Tuesday, December 31, 2013

Goodbye 2013

This year has without a doubt, been the most challenging of my entire life. But I've also learned more about myself, and life in general than any other year. There's always going to be ups and downs, but I'm ready for more ups...and I know that's completely up to me and no one else now, I have to just remember that and everything else will fall into place. 2014, it's very good to see you.

Sunday, November 17, 2013

Open.

I've always heard the saying,"you can't start the next chapter of your life if you keep re-reading the last one." And frankly that book has been closed for a while, but today I realized that from time to time, I find myself drifting back into the book, and re-reading the same lines over and over...for no reason other than the fact that it's what I'm used to doing. The fact that I did it for such a long time, and planned to do it for much longer.. It became an unconscious routine for me. And I realized that I'm just torturing myself by doing so. I don't WANT to re-read that book anymore. That book is no longer part of my life and it will never be again. So today, I threw the book away, and promised myself that I will never look back again, and only move forward. I'll find a new book someday, and it will be SO much better for me. And I'm very much looking forward to it. :)
Happy that I finally accepted the fact that book is not the one I'll read forever.



Tuesday, September 3, 2013

About time.

Finally feeling like I'm able to let go of everything. As shitty as it is, I think this is what I've needed for a long time. 


Wednesday, May 15, 2013

Truth.

Never forget.

Tuesday, February 5, 2013

But there are some things you just know.

There's no way to explain this to anyone, and even if there were, there's no way they'd understand. But that's ok, I don't need anyone to get it, because I do and that's the important thing. It's a feeling that overwhelms every sense I have. It puts a calmness over my life and everything happening in it. I know everything will work out the way it's meant to, and I've never been so sure of something. There is no need to question it because I already know the answer. This is how I wish all situations could be solved.

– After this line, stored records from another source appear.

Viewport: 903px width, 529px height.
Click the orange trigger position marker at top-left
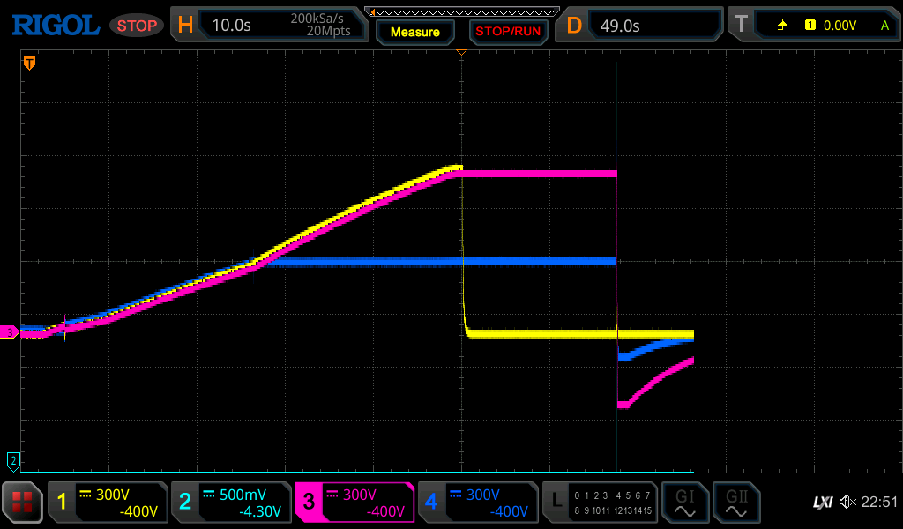tap(29, 63)
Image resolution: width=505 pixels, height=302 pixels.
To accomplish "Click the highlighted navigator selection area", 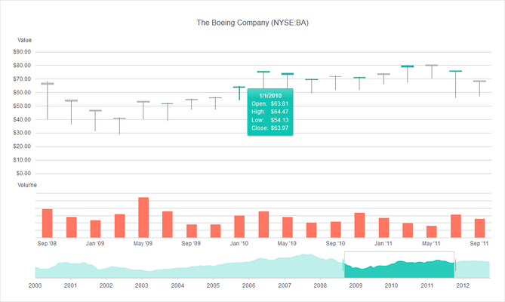I will pos(399,265).
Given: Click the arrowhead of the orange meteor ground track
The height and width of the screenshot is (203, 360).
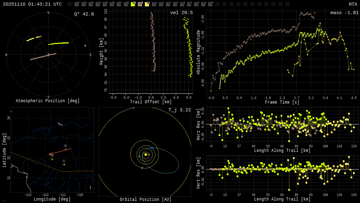Looking at the screenshot, I should [49, 154].
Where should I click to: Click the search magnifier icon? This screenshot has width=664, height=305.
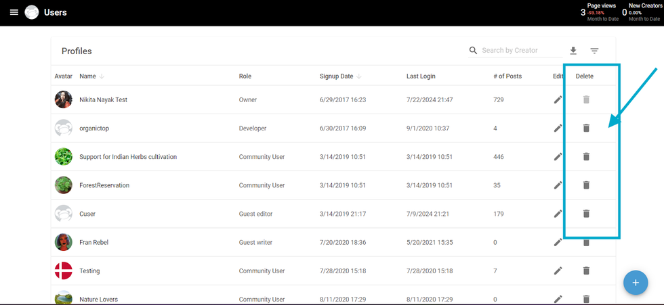[x=474, y=51]
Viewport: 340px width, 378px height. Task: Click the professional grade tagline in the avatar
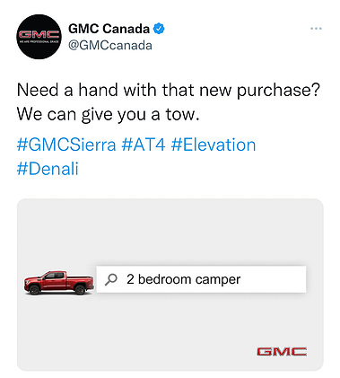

There may come a time in life where you need to turn off a part of your heart for a while. Not because you don't want it anymore, but because you want to save it and not let anything tarnish it. It's the hardest thing you might ever have to do, but it's necessary for your personal growth and also for your future. For your life. And whoever you choose to have in your life. Things fall apart not only so better things can fall together, but also so that you can figure out who you are, which direction you're going to go in your life, and who will be involved. There are people that will let this take over their lives and eventually ruin them, and there are others who will take it for what it is and use it to make something better. I believe I am the ladder. I don't believe there are coincidences, or things that happen by chance. I believe everything boils down to fate and the only decisions we have in that, are which direction we take to get there, and how long it takes us. Everything happens for a reason, and sooner or later, you will know why.

Monday, January 21, 2013

Heart at war.

I don't have a choice,
But I still choose you.

Monday, January 14, 2013

Perfect.

I've never come across a saying that completes me more than this one. That's one thing I can be sure about, the woman I've been and the one I'm becoming is who I've always wanted to be...and that's not going anywhere, no matter what.

Sunday, January 6, 2013

Keep hope alive.

There's too many signs that point to yes to even let no be an option.
<3

Saturday, January 5, 2013

Milestone #1

As of today, I have paid off my tuition, gave my work notice of my new schedule, getting ready to sign up at a gym, and have a plan. Not bad for 5 days into the year.






Also, today is the first day I haven't cried. And I realized that the only thing keeping me from you, is yourself.

Tuesday, January 1, 2013

New start 2013.

Well, it's the first day of the new year...and I can say that I honestly never guessed I'd be here, in the position I'm in today. But I guess that's life right? You never know what's going to happen..
I know I'm strong and that I can get through this, but my mind has a way of always trying to talk me out of it..I'm working on that, mainly bc I trust my heart more than my mind. And at least that's something I know will never change.
I'm getting back to the old me, not bc I don't like the new me, but bc that's really the only option I have at the moment. But there are some new things I'm taking with me on this journey..
I never want anyone or anything to make me a bitter, less trusting, less loving person. There will always be hard times in life, but I'm not going to let that change who I have become. I don't want to put up walls again, it took so long for them to come down the first time, I'm just leaving them alone and not wasting time on building them up again. I love to love. I trust my heart and know that things are going to work out, one way or another. I will not let this break me, or ruin me, or turn me into something I'm not. I will not be an angry, cold hearted, hopeless person. I will continue to have faith in love, loyalty, and kindness. I will not become a victim of heartbreak, even though I know all too well how easy that can be...bc it is the worst feeling I have ever had to feel. And I will never wish that on anyone, or never make anyone feel from me. It's time to love myself, because I've never really gotten the chance to, and when it is time, I will be able to love more than anyone expected.
I will try my hardest to turn this into a positive thing, and never stop listening to my heart. No matter what.